> What is required:
Transcribe the line holding "Task: Select the 22.13 value cell" together with every line after it, through the end of the records, exactly and with no pictures.

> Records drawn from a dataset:
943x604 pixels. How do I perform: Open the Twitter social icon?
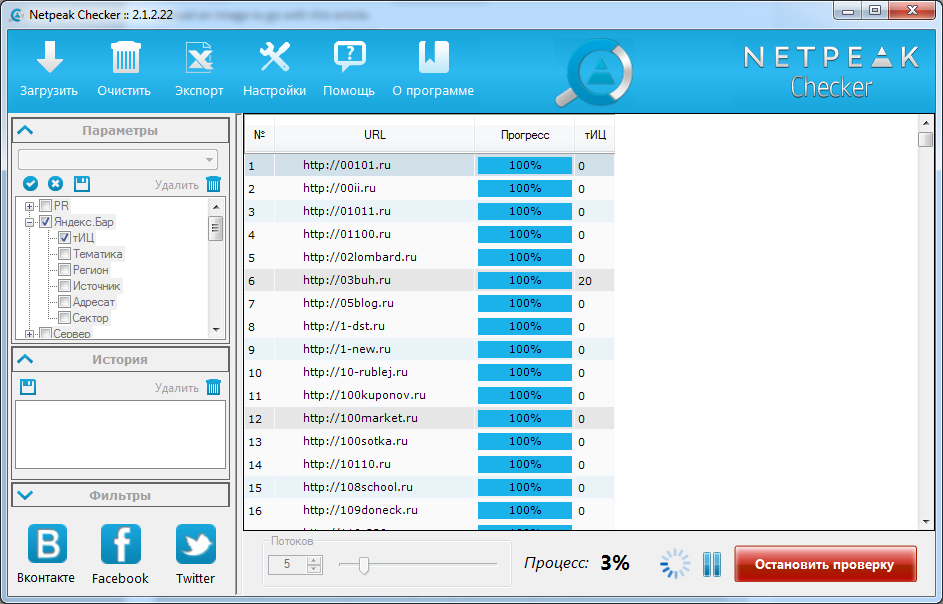[195, 545]
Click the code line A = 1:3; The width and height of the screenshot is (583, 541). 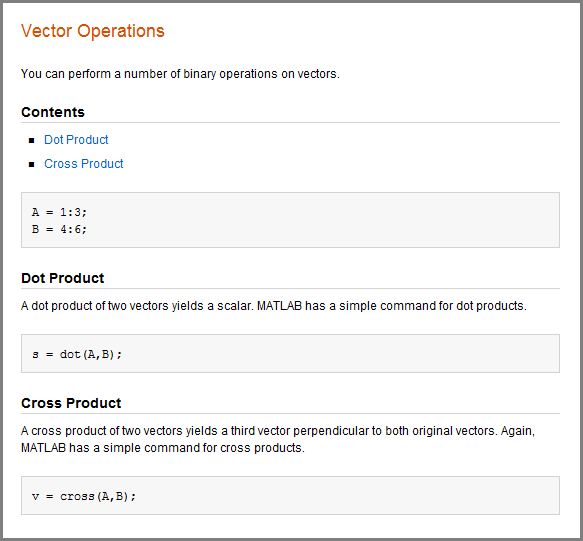coord(59,212)
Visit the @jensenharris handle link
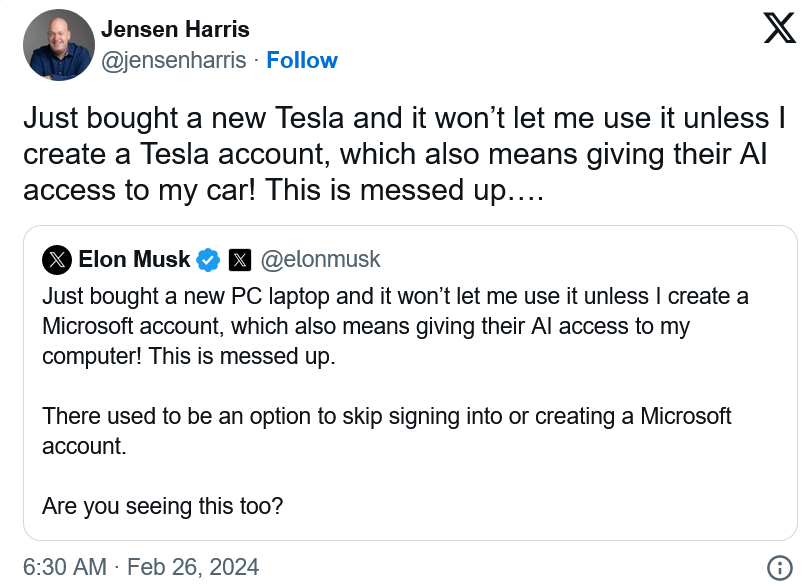The height and width of the screenshot is (588, 807). pos(173,60)
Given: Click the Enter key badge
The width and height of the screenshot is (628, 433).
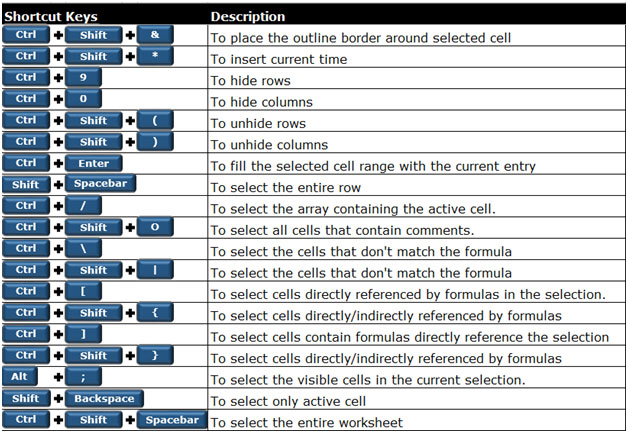Looking at the screenshot, I should 94,163.
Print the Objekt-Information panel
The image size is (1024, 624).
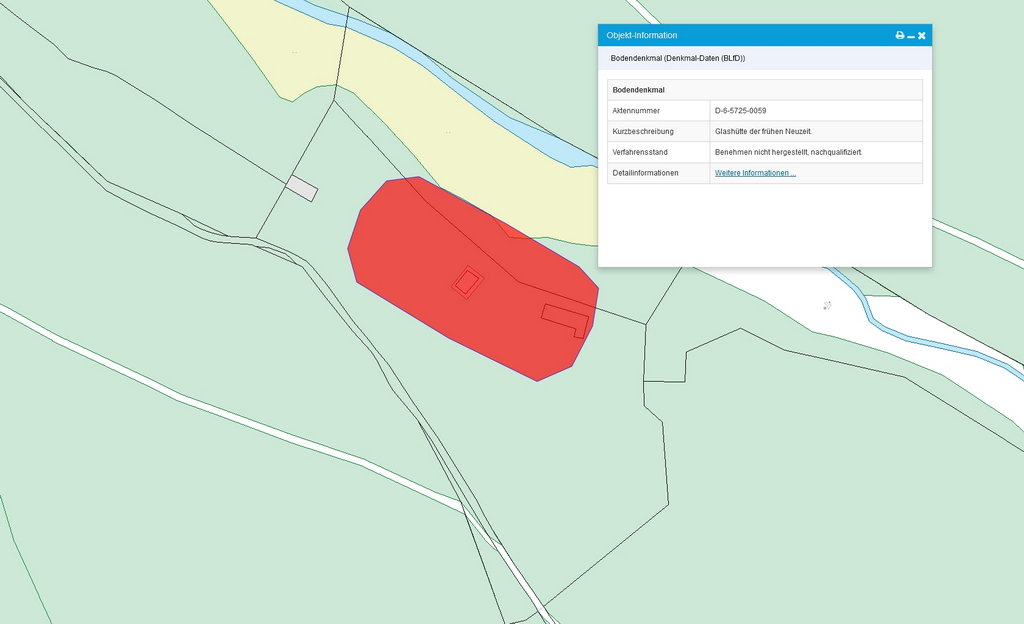point(899,35)
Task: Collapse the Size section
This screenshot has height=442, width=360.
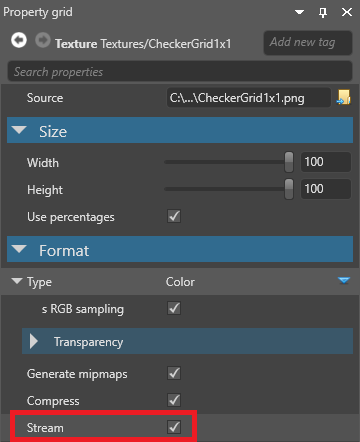Action: click(19, 130)
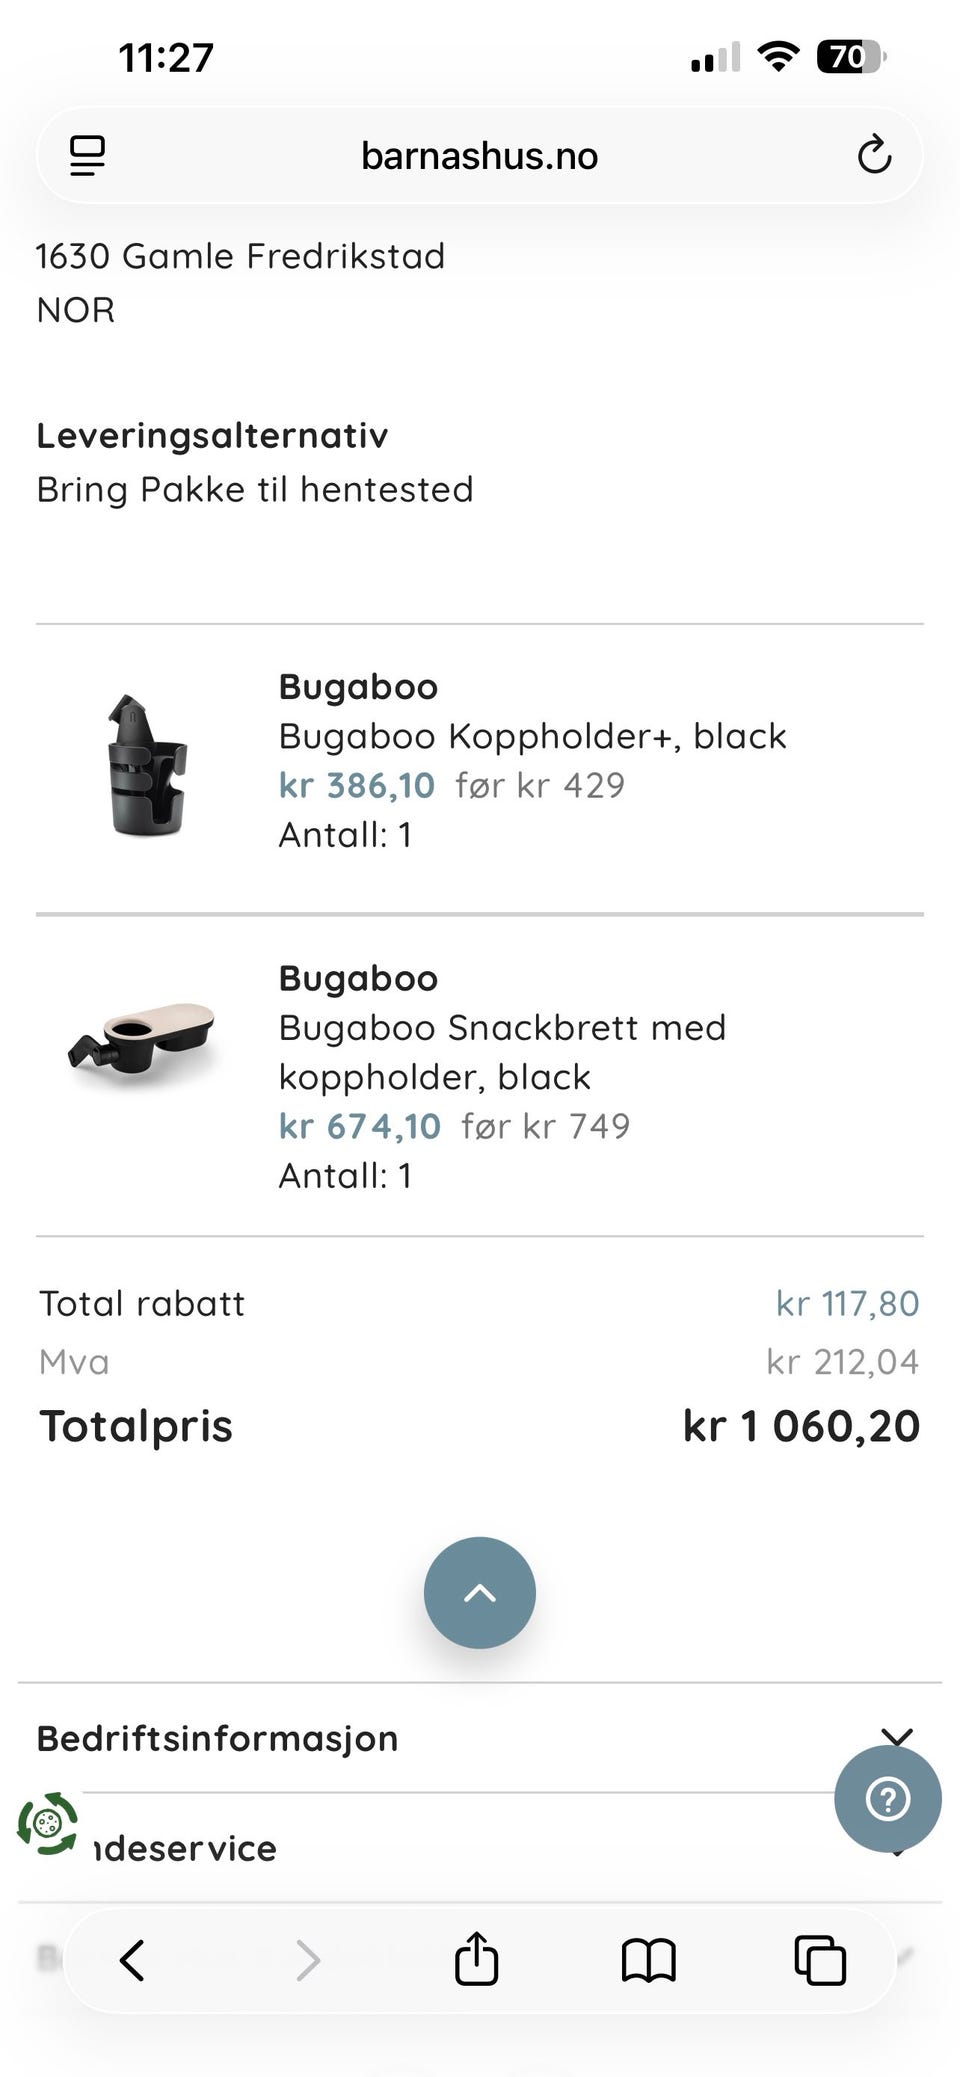Tap the green cookie settings icon
This screenshot has height=2077, width=960.
[x=47, y=1823]
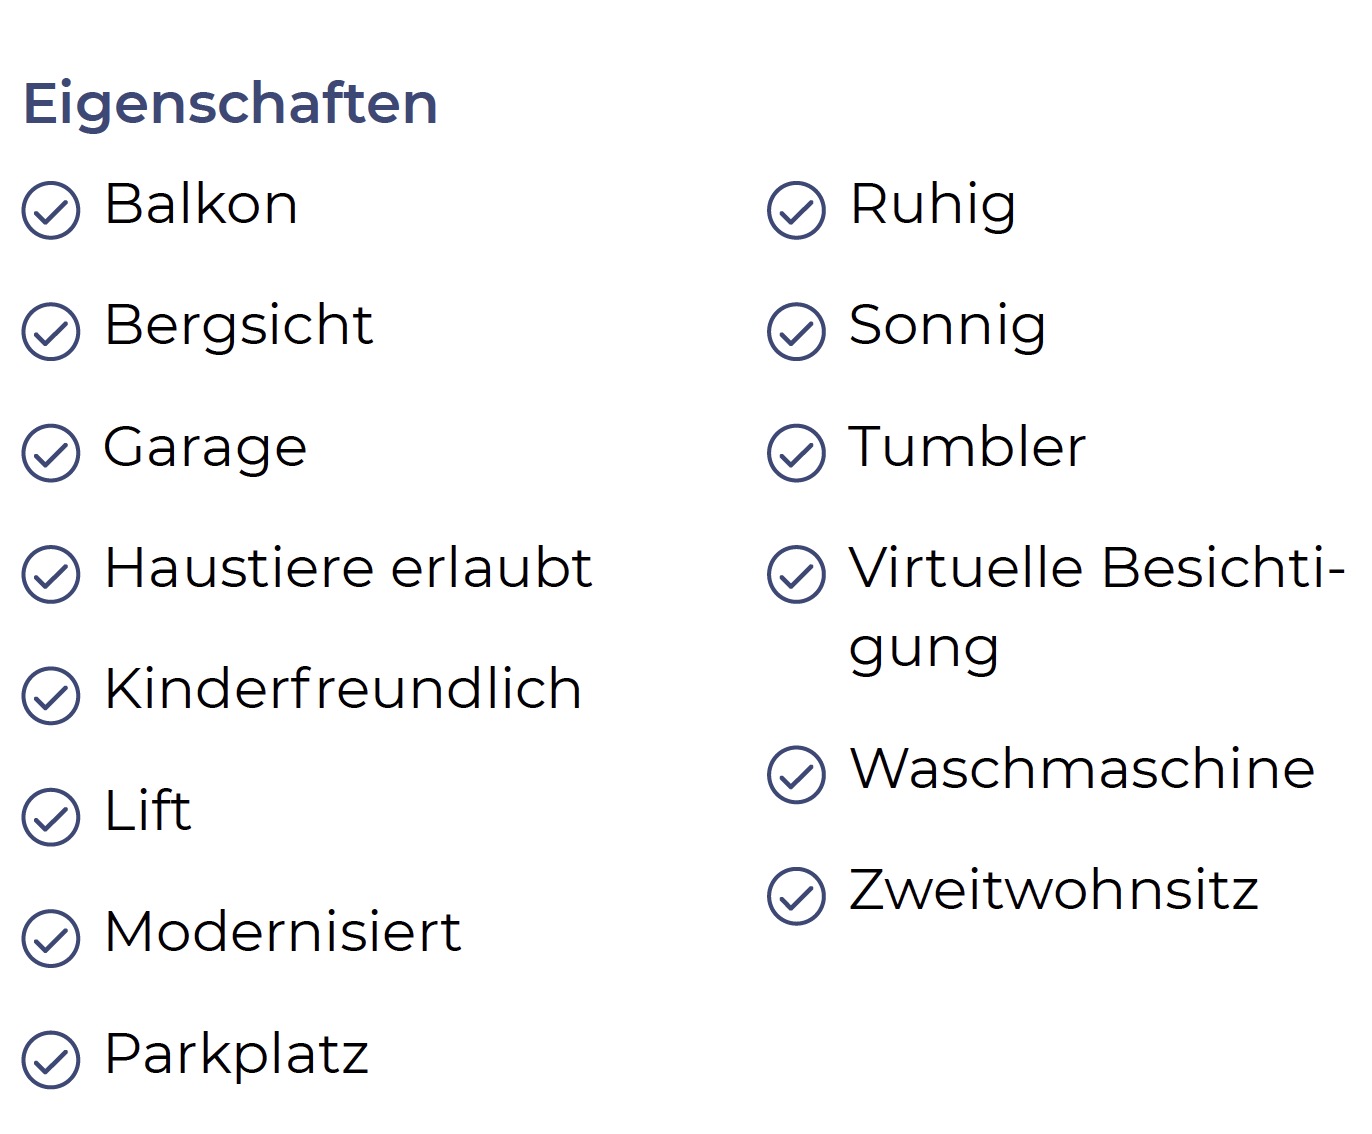
Task: Select the check icon next to Zweitwohnsitz
Action: (x=797, y=896)

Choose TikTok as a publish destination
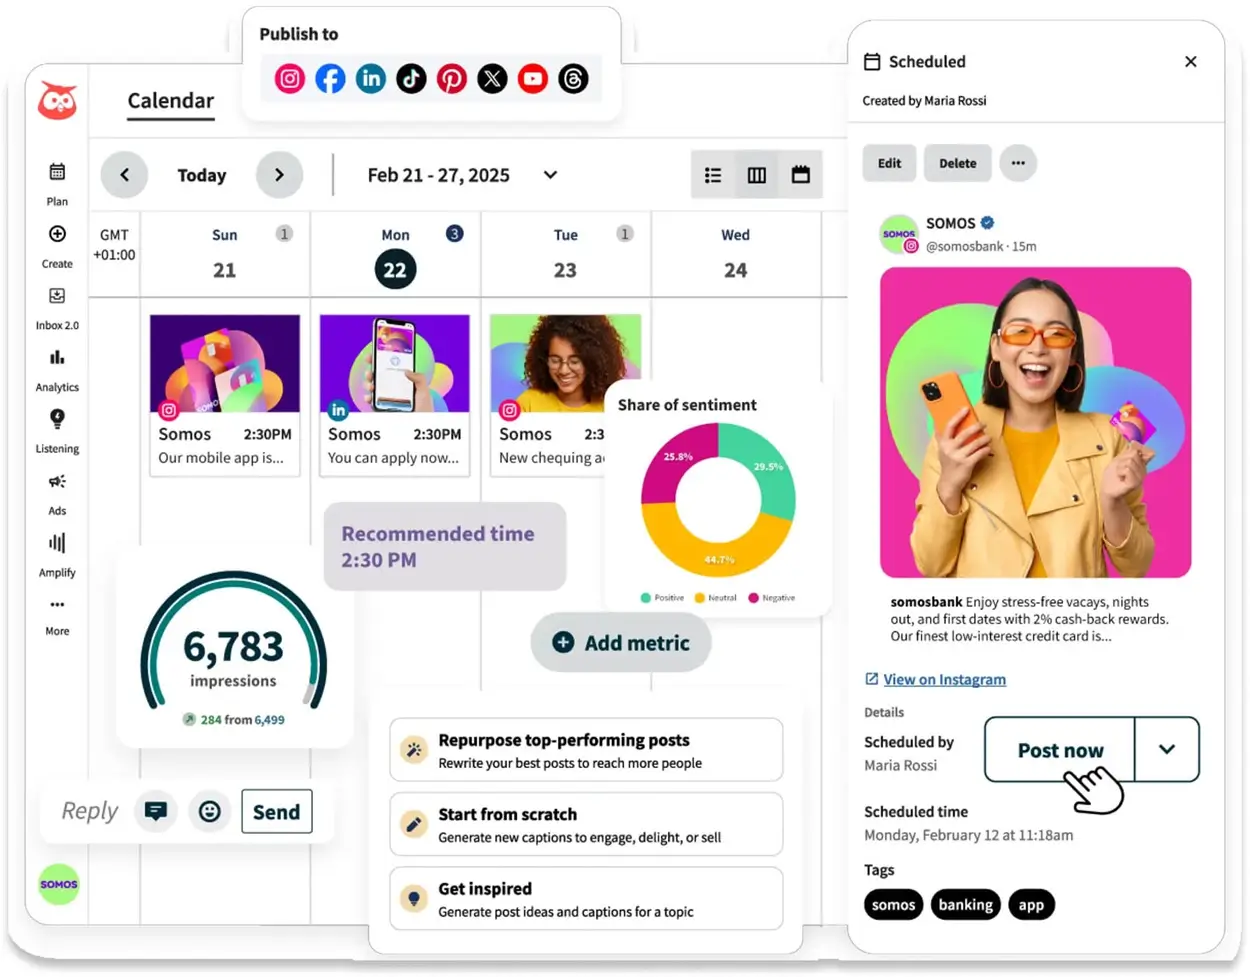pos(411,78)
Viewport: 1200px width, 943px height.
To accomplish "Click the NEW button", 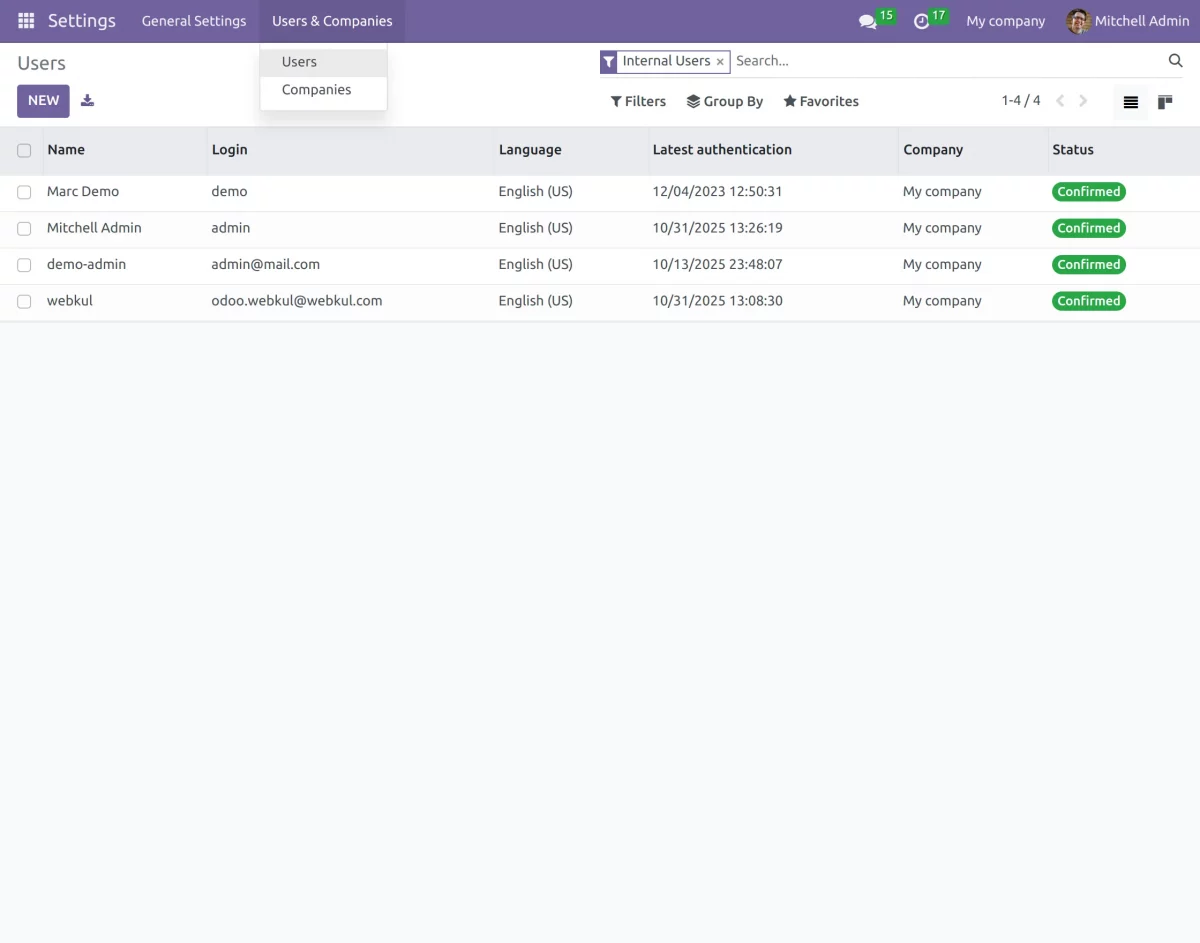I will point(42,100).
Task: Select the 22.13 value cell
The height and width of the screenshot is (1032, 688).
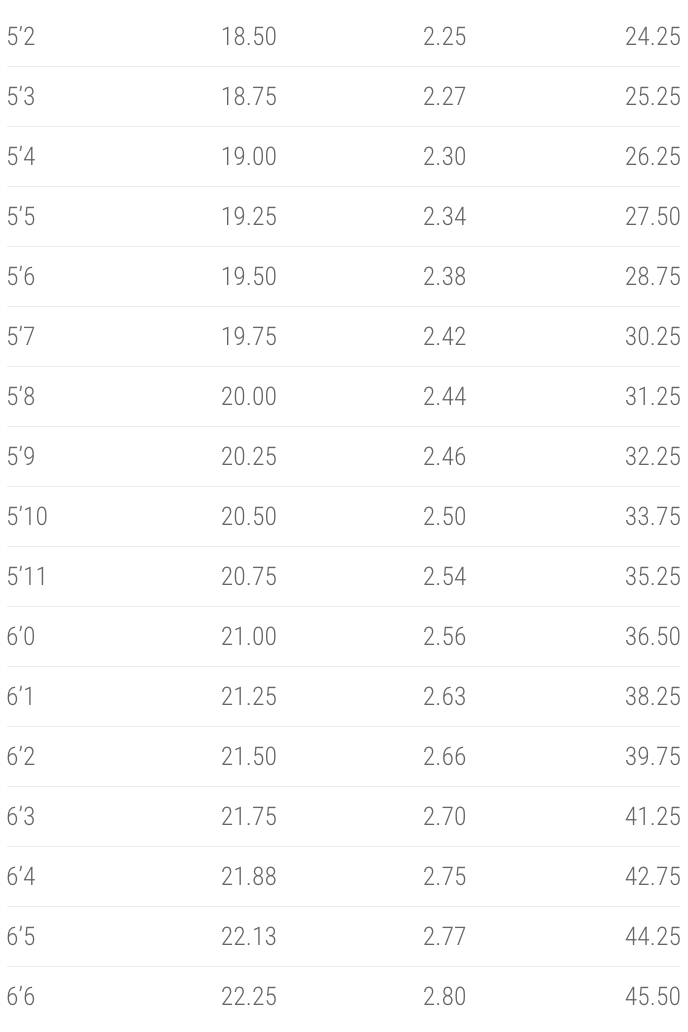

> Output for this exercise:
Task: Select the 22.13 value cell
The height and width of the screenshot is (1032, 688).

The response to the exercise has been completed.